Segment Start: The input

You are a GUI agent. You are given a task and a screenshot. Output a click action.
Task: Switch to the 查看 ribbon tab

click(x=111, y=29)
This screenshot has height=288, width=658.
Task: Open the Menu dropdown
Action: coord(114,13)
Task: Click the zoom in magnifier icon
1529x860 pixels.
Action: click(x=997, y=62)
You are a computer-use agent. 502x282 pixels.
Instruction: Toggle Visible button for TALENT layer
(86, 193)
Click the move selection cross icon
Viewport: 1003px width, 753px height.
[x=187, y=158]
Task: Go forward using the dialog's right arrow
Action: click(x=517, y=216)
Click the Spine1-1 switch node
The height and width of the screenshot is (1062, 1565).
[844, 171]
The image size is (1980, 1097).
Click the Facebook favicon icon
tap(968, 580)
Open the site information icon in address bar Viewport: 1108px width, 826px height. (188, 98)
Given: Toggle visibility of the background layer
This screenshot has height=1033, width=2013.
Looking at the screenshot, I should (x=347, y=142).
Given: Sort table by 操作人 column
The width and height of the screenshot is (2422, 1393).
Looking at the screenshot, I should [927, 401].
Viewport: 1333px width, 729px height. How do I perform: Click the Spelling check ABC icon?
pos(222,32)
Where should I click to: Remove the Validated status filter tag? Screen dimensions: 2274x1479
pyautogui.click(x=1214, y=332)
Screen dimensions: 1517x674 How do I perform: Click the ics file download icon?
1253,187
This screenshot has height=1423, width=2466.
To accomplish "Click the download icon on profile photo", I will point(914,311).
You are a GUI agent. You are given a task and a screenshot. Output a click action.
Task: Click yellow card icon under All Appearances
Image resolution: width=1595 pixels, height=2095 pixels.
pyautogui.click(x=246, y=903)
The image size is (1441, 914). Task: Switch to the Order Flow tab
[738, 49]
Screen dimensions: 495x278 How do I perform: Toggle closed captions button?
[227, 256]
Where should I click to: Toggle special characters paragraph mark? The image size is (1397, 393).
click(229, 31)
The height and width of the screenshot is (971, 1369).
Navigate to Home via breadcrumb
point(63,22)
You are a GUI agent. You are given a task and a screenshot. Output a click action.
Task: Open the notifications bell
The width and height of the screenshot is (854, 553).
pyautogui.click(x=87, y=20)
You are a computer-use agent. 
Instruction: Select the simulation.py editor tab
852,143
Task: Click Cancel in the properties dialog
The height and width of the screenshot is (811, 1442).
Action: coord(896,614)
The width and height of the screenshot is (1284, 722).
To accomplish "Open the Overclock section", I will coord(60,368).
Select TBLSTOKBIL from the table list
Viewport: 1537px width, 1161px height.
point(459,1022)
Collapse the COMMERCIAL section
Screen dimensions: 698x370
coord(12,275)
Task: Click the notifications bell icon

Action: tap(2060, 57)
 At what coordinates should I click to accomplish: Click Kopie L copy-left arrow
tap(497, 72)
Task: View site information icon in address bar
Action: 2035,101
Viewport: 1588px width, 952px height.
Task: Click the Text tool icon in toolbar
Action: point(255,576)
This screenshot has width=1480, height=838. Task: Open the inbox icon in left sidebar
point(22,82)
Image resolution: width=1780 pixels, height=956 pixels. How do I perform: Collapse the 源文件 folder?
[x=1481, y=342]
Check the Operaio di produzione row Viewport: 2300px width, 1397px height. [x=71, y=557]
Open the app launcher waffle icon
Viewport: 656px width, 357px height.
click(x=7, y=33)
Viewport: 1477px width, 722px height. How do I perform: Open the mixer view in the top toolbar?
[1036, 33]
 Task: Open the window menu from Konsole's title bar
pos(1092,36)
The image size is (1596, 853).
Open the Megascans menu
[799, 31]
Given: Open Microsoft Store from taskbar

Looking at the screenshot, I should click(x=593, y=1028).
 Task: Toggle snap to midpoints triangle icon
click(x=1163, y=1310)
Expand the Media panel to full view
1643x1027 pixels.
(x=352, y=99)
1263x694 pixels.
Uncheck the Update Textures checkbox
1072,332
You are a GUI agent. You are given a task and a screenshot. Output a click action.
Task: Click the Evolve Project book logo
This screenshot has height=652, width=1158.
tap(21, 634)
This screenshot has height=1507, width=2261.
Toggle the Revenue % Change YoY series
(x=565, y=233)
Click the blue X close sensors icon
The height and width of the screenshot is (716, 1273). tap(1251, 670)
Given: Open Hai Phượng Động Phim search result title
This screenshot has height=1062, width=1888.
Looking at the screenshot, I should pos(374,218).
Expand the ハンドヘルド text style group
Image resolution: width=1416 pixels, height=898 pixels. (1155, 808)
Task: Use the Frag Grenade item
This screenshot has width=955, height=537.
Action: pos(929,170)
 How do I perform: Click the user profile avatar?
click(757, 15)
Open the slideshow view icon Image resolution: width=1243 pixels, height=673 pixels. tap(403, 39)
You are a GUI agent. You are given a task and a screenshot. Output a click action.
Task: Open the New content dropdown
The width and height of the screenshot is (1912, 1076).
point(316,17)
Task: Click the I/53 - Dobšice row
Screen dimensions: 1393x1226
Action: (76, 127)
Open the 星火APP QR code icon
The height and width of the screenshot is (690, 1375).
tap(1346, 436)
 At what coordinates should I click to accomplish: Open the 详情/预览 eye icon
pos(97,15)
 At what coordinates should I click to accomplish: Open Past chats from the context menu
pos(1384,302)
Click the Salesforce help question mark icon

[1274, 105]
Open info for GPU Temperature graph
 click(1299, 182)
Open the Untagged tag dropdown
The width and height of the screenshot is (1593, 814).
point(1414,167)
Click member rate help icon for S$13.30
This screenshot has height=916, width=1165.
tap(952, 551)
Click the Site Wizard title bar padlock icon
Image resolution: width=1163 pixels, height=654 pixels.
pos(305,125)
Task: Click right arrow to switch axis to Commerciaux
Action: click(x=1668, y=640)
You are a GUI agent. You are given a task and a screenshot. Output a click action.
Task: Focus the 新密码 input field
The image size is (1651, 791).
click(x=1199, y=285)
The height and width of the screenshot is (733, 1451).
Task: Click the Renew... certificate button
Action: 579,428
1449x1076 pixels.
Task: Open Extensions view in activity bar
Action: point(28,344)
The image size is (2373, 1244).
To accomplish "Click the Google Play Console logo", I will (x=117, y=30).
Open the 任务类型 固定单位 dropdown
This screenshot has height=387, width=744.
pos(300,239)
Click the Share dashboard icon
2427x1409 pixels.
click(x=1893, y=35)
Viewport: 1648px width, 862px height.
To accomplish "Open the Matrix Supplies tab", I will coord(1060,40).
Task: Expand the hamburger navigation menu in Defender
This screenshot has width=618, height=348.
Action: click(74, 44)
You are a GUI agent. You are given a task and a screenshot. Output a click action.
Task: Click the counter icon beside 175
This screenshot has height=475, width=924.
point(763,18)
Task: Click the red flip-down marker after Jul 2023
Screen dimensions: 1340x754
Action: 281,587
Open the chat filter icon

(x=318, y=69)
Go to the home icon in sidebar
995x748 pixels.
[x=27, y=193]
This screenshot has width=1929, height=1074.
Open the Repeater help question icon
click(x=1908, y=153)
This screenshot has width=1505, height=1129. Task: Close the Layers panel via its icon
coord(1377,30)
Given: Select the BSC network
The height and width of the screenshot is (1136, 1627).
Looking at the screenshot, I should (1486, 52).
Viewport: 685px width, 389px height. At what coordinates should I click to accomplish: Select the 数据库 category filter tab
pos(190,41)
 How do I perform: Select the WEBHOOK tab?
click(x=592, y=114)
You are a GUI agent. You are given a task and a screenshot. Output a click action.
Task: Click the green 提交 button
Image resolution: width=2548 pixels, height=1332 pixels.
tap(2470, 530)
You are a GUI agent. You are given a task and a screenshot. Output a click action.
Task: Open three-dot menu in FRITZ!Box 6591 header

Segment End: The input

Exact duplication is required for the lines above, from the line that contains "The image size is (1651, 791)." to the line that contains "Task: Click the red", inclusive; omit all others.

== Result ==
The image size is (1651, 791).
click(x=1199, y=285)
The height and width of the screenshot is (733, 1451).
Task: Click the Renew... certificate button
Action: 579,428
1449x1076 pixels.
Task: Open Extensions view in activity bar
Action: point(28,344)
The image size is (2373, 1244).
To accomplish "Click the Google Play Console logo", I will (x=117, y=30).
Open the 任务类型 固定单位 dropdown
This screenshot has height=387, width=744.
pos(300,239)
Click the Share dashboard icon
2427x1409 pixels.
click(x=1893, y=35)
Viewport: 1648px width, 862px height.
To accomplish "Open the Matrix Supplies tab", I will coord(1060,40).
Task: Expand the hamburger navigation menu in Defender
This screenshot has width=618, height=348.
Action: click(74, 44)
You are a GUI agent. You are given a task and a screenshot. Output a click action.
Task: Click the counter icon beside 175
This screenshot has height=475, width=924.
point(763,18)
Task: Click the red flip-down marker after Jul 2023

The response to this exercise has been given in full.